# Requirement
Can you output each line of the items below as a numbered list, skipping blank lines and leaving the pictures out?

Element and text position data:
********
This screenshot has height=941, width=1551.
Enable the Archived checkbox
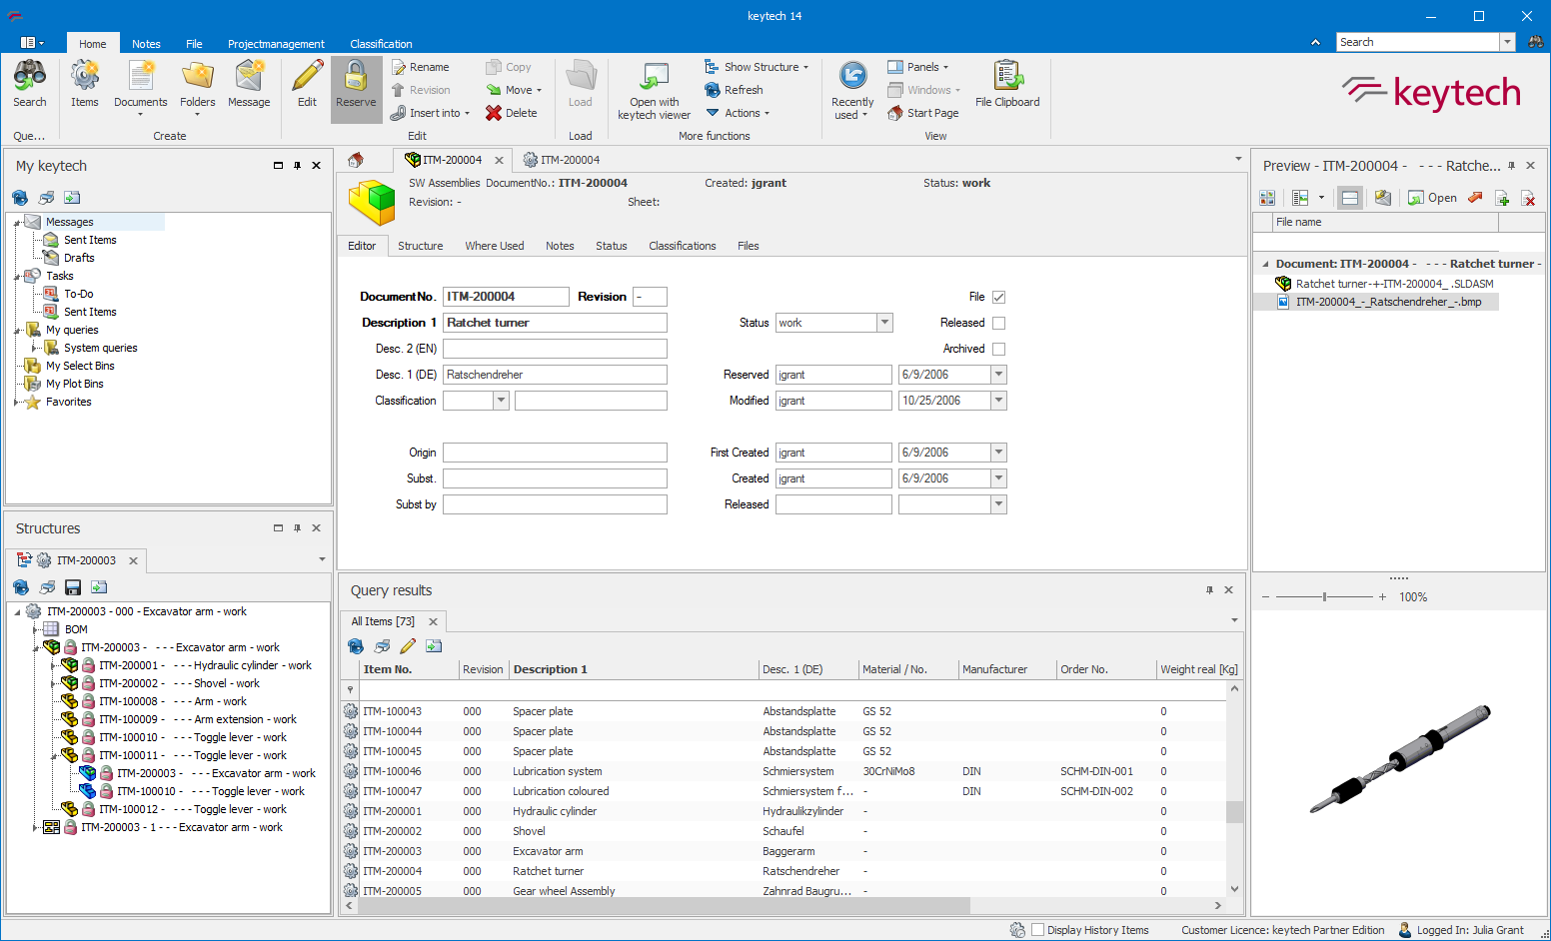[x=997, y=348]
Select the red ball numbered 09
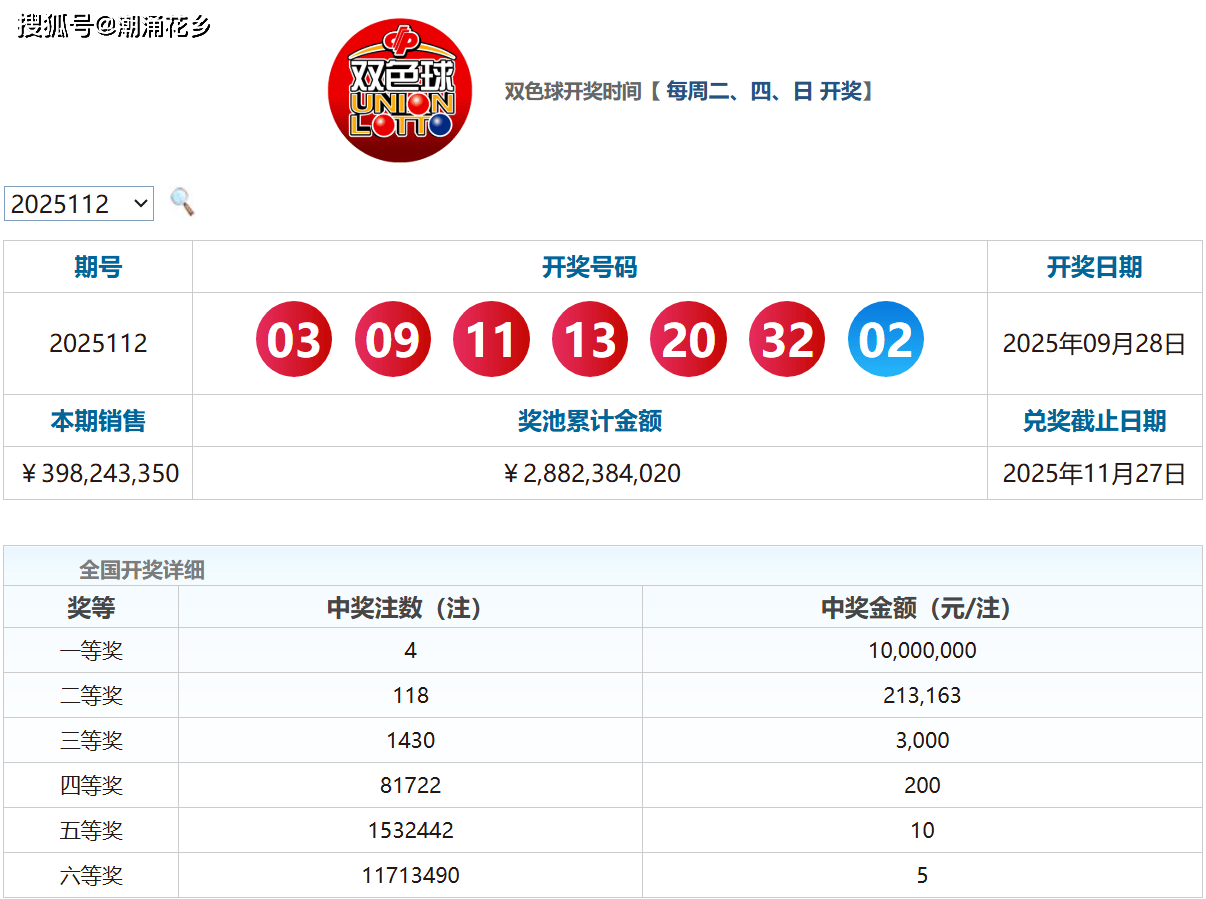 coord(392,339)
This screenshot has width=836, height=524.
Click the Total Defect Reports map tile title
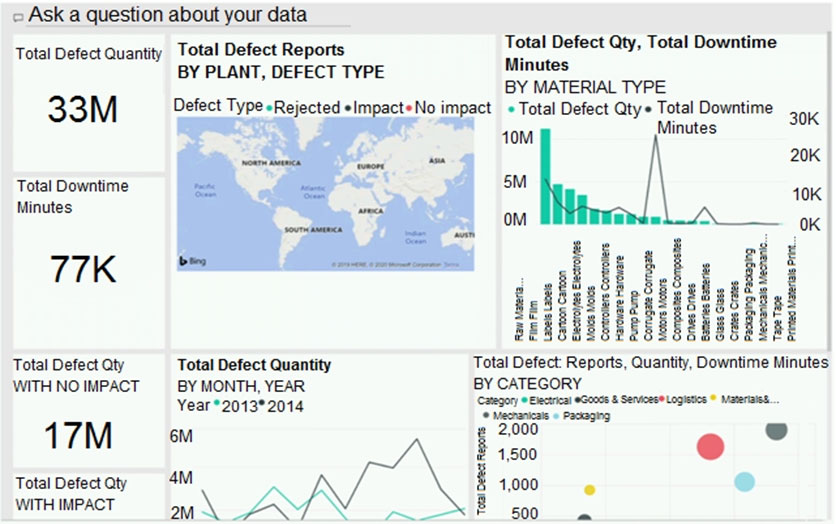click(261, 50)
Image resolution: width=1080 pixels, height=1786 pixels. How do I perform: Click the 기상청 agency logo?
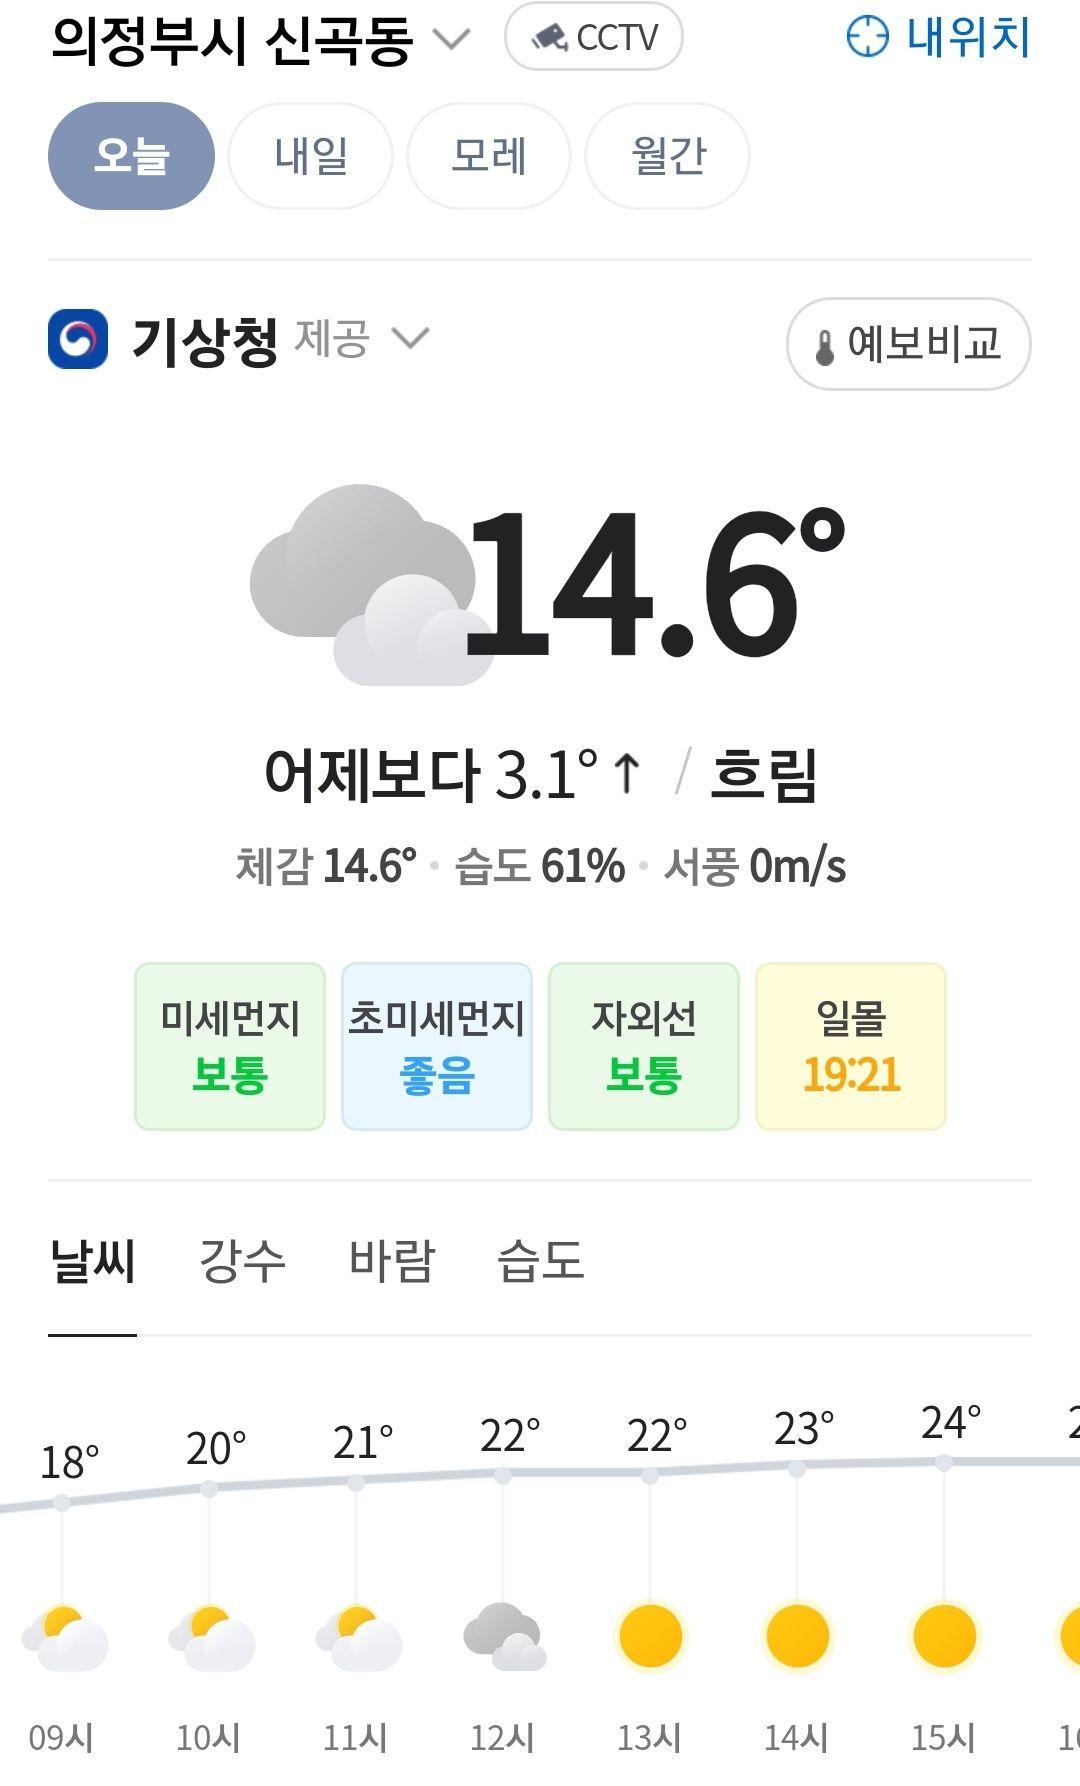pos(78,339)
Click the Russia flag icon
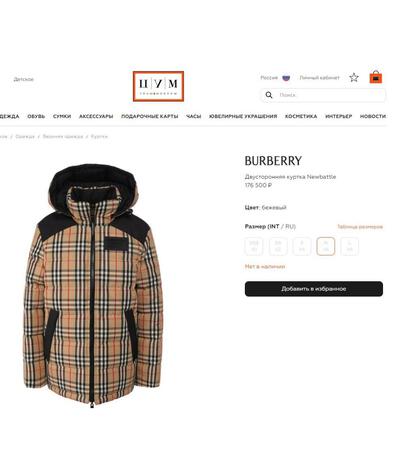400x474 pixels. click(286, 78)
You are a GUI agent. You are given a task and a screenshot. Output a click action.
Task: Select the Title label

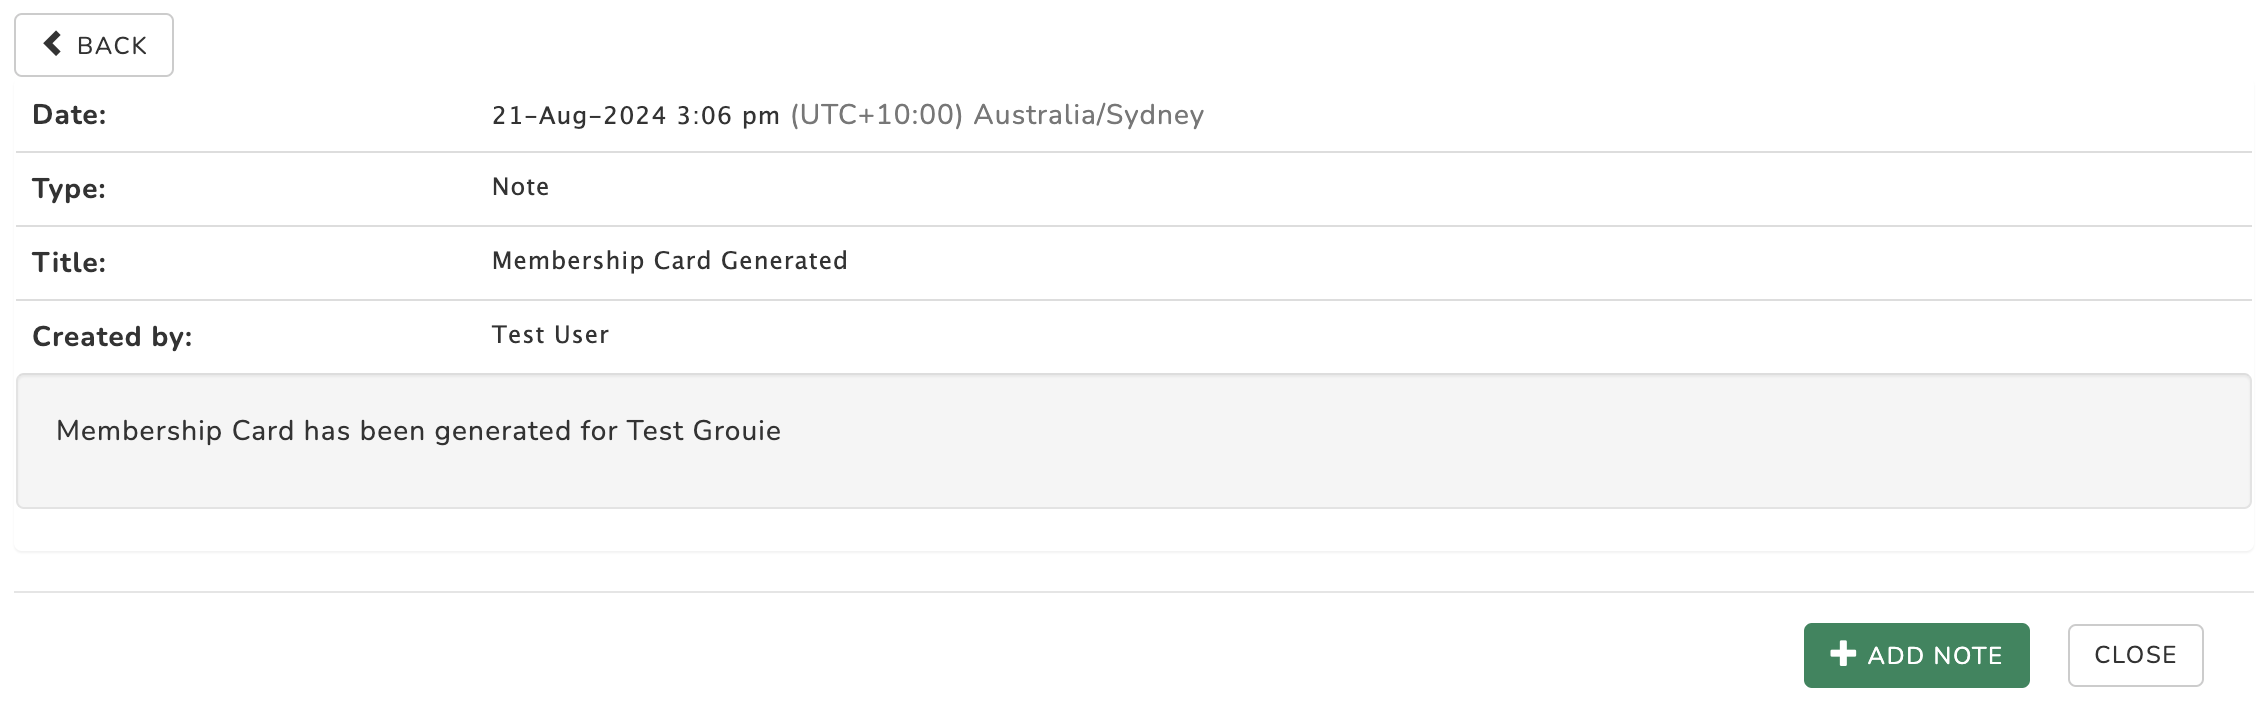[x=69, y=262]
********
# Solved exercise
1. This screenshot has height=941, width=1551.
2. Enable the Archived checkbox
3. [x=997, y=348]
4. Select the red ball numbered 09
5.  coord(392,339)
6. This screenshot has width=836, height=524.
7. Click the Total Defect Reports map tile title
8. click(261, 50)
9. Image resolution: width=1080 pixels, height=1786 pixels. How do I perform: Click the 기상청 agency logo?
10. pos(78,339)
11. Click the Russia flag icon
12. 400x474 pixels. click(286, 78)
13. You are a GUI agent. You are given a task and a screenshot. Output a click action.
14. Task: Select the Title label
15. [x=69, y=262]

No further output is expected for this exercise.